The donor has a larger vein. The donor may have been exercising ex. Walking prior to donating. Nevous tension may sometimes cause a donor to bleed slower.
- How long does to take the body to replace the blood?
It takes the body 24-48 hours to replace the plasma portion, which is about 80% water and 3-4 weeks to replace the red cells. Donors are encouraged to drink plenty of non-alcoholic fluids before and after donation.
- How often can blood be given?
One person can donate blood after every 12 weeks.
- Should you eat before giving blood?
Yes eat a substantial meal not less than 1 hour and not more than four hours before donating. Also drink plenty of caffeine-free water-based fluids before and after donating.
- Why should a donor rest after giving blood?
The rest period allows the body to adjust to the loss of blood in the system and for the blood transfusion service to ensure the bleeding has stopped before the donor leaves the donation area.
- Why are so many questions asked about recent medical history etc.
The blood bank cares about 2 groups of people – recipients of blood and the donors. The questions are asked to insure donors will not suffer any ill effects from giving blood and to ensure the safety of the blood for recipients. (If donors place themselves in recipient’s shoes, it would be obvious why do blood bank to be ever vigiliant).
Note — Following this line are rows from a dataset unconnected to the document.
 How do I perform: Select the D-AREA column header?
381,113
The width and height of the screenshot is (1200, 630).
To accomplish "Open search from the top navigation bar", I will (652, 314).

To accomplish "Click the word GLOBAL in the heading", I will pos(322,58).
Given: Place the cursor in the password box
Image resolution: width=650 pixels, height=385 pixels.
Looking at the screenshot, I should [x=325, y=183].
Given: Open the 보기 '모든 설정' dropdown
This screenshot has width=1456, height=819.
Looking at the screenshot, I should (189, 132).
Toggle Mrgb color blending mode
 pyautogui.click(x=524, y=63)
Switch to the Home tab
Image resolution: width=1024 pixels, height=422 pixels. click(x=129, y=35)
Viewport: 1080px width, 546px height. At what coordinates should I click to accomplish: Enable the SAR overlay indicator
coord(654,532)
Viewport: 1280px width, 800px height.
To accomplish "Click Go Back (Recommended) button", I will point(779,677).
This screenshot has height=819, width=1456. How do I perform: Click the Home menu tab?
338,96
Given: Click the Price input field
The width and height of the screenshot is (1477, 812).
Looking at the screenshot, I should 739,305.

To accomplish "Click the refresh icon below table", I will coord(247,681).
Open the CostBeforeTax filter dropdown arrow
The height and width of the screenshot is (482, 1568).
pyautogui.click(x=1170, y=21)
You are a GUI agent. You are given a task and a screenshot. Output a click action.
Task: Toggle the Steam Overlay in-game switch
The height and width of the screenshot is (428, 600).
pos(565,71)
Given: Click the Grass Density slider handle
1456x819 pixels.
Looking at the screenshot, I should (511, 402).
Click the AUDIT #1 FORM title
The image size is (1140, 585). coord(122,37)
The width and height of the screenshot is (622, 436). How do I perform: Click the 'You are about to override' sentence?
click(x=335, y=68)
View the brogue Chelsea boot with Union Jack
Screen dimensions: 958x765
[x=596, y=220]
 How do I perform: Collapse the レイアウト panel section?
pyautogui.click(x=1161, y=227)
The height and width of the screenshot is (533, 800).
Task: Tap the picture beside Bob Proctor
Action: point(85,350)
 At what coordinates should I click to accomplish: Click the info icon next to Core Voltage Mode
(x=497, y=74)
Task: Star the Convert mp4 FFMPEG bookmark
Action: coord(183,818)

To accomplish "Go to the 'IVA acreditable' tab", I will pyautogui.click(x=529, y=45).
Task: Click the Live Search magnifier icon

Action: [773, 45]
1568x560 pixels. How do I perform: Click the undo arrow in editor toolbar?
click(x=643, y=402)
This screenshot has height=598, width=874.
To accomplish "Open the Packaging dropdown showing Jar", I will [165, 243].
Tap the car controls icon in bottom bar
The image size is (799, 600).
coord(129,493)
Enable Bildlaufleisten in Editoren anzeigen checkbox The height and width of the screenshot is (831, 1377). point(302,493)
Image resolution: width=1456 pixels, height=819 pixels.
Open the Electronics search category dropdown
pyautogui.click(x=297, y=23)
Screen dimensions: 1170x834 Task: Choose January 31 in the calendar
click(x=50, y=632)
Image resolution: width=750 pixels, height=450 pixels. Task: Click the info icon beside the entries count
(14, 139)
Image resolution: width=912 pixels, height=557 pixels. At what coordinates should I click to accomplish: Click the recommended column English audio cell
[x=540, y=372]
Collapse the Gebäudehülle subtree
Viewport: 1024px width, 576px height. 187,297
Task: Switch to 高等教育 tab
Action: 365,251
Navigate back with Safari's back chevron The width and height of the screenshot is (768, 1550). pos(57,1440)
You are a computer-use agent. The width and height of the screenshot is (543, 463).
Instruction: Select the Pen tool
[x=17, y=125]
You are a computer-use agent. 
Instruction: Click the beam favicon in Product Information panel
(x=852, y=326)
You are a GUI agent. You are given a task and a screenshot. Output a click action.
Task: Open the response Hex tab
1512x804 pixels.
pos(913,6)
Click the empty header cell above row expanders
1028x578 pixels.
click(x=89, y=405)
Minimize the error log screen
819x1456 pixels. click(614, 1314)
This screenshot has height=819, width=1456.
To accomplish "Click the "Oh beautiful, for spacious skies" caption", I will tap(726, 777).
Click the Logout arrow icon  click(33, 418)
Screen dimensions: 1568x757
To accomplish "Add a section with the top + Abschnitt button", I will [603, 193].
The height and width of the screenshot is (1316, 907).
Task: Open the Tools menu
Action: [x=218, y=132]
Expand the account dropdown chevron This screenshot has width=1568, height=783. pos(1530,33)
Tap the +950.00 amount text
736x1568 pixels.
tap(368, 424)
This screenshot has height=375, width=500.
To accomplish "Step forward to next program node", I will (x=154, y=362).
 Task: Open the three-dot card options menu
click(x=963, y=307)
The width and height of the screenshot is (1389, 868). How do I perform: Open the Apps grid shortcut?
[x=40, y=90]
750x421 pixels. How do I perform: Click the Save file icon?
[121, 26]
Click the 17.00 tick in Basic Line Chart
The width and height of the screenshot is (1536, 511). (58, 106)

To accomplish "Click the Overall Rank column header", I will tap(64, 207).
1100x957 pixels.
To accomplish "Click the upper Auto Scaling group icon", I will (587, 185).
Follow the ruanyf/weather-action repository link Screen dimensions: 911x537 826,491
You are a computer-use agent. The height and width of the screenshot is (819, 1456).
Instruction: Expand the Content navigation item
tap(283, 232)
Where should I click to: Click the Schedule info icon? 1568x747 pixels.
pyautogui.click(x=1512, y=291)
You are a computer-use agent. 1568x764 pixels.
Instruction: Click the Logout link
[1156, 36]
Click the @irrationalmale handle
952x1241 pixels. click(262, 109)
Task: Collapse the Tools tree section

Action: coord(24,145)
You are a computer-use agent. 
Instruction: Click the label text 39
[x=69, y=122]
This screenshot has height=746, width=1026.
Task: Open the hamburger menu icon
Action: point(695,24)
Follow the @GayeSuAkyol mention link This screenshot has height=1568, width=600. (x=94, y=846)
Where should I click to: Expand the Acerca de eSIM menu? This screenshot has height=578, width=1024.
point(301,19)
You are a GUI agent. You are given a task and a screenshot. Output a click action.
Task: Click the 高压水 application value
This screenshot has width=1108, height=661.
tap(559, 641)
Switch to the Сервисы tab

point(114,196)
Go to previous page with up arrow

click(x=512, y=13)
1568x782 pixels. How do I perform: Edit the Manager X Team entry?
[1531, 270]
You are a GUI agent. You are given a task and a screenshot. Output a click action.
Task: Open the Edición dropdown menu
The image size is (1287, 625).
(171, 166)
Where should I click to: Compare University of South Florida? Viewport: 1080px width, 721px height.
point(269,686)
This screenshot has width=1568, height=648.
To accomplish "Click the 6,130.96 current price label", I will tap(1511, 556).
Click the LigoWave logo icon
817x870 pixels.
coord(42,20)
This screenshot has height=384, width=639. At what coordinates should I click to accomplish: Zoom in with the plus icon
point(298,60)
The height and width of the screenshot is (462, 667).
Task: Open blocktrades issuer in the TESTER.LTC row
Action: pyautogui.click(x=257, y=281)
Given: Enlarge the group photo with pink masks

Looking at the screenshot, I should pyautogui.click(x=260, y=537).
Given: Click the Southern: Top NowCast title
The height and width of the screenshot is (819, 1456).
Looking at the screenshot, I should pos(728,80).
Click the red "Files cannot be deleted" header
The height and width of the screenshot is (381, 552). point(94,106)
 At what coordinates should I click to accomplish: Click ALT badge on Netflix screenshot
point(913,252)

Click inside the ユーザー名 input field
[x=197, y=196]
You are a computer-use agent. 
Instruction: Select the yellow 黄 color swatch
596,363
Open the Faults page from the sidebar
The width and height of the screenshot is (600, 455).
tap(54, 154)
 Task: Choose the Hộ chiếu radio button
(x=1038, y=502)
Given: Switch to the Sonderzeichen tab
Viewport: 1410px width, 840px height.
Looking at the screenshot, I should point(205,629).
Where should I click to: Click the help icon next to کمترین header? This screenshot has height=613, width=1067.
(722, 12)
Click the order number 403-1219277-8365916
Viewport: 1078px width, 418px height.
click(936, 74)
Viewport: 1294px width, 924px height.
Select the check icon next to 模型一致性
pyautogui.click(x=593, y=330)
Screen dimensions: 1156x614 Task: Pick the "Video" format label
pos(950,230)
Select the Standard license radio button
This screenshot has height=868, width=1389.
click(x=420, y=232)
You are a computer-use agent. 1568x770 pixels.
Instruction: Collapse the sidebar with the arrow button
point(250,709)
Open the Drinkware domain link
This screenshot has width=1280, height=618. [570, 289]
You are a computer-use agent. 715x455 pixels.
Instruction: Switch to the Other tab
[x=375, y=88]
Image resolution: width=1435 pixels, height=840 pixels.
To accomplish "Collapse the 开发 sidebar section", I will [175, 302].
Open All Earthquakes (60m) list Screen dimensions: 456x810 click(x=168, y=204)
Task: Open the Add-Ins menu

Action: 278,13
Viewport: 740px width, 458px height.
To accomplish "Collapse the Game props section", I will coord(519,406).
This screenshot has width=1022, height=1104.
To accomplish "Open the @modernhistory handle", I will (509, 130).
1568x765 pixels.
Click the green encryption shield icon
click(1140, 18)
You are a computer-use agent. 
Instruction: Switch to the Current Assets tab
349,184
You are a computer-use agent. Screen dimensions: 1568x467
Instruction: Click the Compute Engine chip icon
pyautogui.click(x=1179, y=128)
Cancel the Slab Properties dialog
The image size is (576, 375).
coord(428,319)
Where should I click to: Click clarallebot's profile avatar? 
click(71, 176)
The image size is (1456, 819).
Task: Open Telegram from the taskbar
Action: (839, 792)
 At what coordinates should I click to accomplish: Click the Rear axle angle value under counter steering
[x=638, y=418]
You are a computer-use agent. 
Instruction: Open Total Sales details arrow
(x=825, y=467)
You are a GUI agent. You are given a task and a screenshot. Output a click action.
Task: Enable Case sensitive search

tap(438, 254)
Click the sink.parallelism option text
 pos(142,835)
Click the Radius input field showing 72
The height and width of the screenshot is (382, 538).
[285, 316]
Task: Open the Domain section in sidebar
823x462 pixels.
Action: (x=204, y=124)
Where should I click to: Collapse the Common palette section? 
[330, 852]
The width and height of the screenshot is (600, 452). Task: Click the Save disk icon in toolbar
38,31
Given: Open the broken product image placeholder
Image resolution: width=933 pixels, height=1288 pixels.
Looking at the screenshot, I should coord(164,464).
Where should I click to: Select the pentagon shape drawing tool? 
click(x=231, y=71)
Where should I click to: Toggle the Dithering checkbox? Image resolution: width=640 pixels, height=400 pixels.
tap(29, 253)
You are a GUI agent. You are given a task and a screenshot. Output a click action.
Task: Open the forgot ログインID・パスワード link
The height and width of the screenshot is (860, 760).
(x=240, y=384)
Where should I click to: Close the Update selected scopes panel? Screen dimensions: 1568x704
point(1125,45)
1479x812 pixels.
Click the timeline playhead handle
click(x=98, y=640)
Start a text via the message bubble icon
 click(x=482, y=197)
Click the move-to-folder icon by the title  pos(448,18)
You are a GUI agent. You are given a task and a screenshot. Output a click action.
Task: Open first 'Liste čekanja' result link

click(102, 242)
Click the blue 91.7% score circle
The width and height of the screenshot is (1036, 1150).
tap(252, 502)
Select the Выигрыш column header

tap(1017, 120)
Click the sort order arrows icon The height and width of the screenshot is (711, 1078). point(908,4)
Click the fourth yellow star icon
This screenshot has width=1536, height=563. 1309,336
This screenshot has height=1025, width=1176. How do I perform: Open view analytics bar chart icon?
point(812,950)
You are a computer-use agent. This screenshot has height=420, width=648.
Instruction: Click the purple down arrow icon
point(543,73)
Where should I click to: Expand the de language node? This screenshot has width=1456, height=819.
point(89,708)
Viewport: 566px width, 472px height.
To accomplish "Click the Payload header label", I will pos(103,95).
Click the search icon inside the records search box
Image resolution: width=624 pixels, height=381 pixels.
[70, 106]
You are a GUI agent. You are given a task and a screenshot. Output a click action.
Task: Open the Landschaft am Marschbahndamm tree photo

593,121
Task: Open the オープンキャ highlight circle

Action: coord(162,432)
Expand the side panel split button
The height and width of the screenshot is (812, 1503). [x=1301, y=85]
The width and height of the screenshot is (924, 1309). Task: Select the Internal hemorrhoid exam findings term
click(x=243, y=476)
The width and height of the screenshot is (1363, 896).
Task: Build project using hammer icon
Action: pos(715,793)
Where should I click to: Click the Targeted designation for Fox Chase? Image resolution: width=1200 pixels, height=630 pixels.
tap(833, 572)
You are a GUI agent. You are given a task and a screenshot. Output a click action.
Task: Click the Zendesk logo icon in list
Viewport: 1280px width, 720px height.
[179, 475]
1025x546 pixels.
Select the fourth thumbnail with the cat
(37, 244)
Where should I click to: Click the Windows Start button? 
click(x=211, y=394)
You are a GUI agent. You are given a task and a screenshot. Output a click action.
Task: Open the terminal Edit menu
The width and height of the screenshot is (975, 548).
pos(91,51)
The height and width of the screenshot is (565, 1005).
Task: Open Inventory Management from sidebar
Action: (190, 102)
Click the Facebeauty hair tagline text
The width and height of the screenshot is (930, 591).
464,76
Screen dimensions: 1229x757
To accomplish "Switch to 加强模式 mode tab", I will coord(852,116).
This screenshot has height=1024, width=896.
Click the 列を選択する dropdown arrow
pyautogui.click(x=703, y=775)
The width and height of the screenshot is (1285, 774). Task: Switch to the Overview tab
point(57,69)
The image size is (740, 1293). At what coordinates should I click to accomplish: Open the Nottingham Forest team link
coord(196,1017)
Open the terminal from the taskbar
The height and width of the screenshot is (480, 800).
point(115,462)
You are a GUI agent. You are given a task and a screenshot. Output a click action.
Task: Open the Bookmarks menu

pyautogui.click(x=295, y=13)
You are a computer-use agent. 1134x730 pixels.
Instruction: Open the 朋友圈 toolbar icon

- Can donors get AIDS from giving Blood?
DEFINITELY NOT! The needles are new, sterile and used only once. There is no possibility of donors getting AIDS or other virus by giving blood.
- What tests are done on the blood after is had been donated?
Every Donation is checked in the Virus Serology Laboratory for Hepatitis, Core anti-body, Syphilis and AIDS virus anti-body and Malaria.
- What are blood group?
Blood groups are inherited from both parents just like height, eye color etc. The group is divided into 2 parts, the ABO part (with A, B, O or AB) and the Rhesus part. The Rhesus part gives us the ‘positive’ or ‘negetive’.
- What is the rarest blood group?
All blood is rare if a patient needs some and the Blood Bank does not have enough in stock!.
- Is one group needed more than another?
Every group is needed. If a donor has a common group it means there will be more patients needing that group. Of course, if a patient has a rare group then it is harder to find someone to match.